In and around Fox Lake, a community of 10,000, residents were asked to stay indoors. Police have even taken people's dogs outside to relieve themselves rather than let residents do it themselves, The Associated Press reported.
"Today, not only did Fox Lake lose a family member — I lost a really dear friend," Fox Lake Mayor Donny Schmit said at a news conference Tuesday.
"Residents in here knew him as G.I. Joe, and remember him as someone deeply committed to Fox Lake," Schmit added.
A vigil is planned Wednesday night for Gliniewicz, who was set to retire from the Fox Lake Police Department last month but stayed on a while longer as a favor,NBC Chicago reported.
Gliniewicz had an enthusiasm for and dedication to law enforcement, those who knew him said. His work included guiding children as part of a local Police Explorers unit.
"He would always try to help everybody," youth member Thomas Ashbacher told NBC Chicago. "He would give his shirt off his back if he could."
Illinois State Rep. Barbara Wheeler asked the community for prayers. "Fox Lake lost a true hero today," she said.
Congressman Robert Dold called Gliniewicz's death a "heartbreaking reminder of the sacrifices made every day by those who have dedicated their lives to protect us."

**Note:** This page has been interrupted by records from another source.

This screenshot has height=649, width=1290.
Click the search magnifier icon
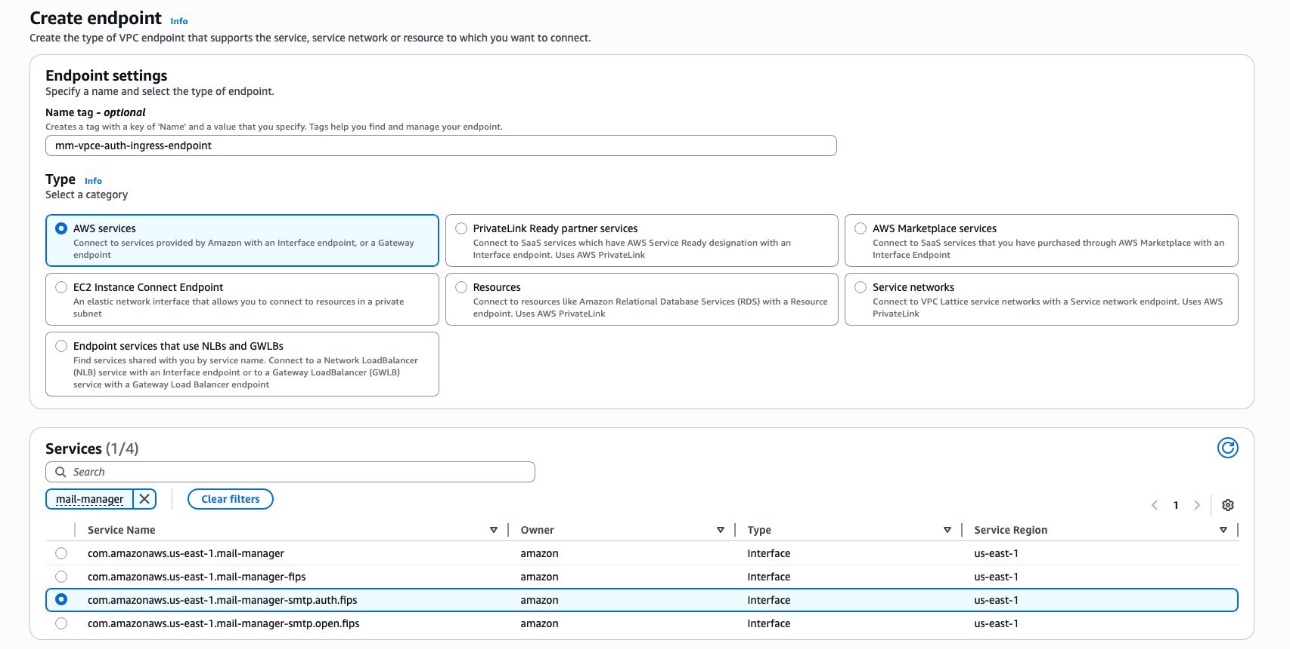tap(61, 472)

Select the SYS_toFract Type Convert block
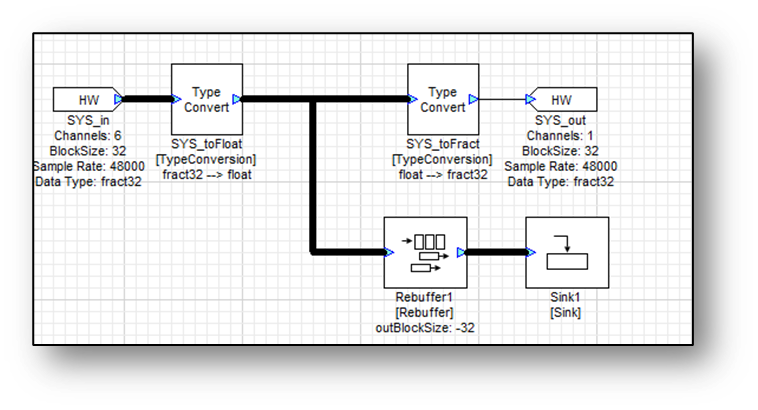click(x=441, y=99)
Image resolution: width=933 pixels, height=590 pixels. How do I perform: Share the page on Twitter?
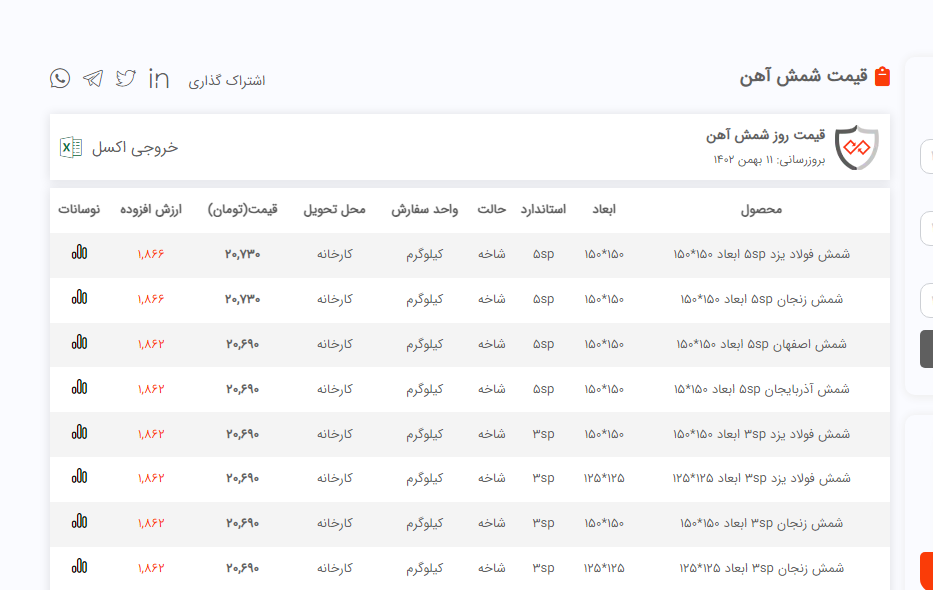125,78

"Today the Fraternal Order of Police lost a fellow member and brother who died heroically serving his community," Illinois Fraternal Order of Police President Chris Southwood said in a statement to NBC Chicago.
"Our thoughts and prayers go out to the slain officer's family, friends and fellow police officers," Southwood said. "He leaves a legacy of several decades of service to Fox Lake for which we are humbly grateful."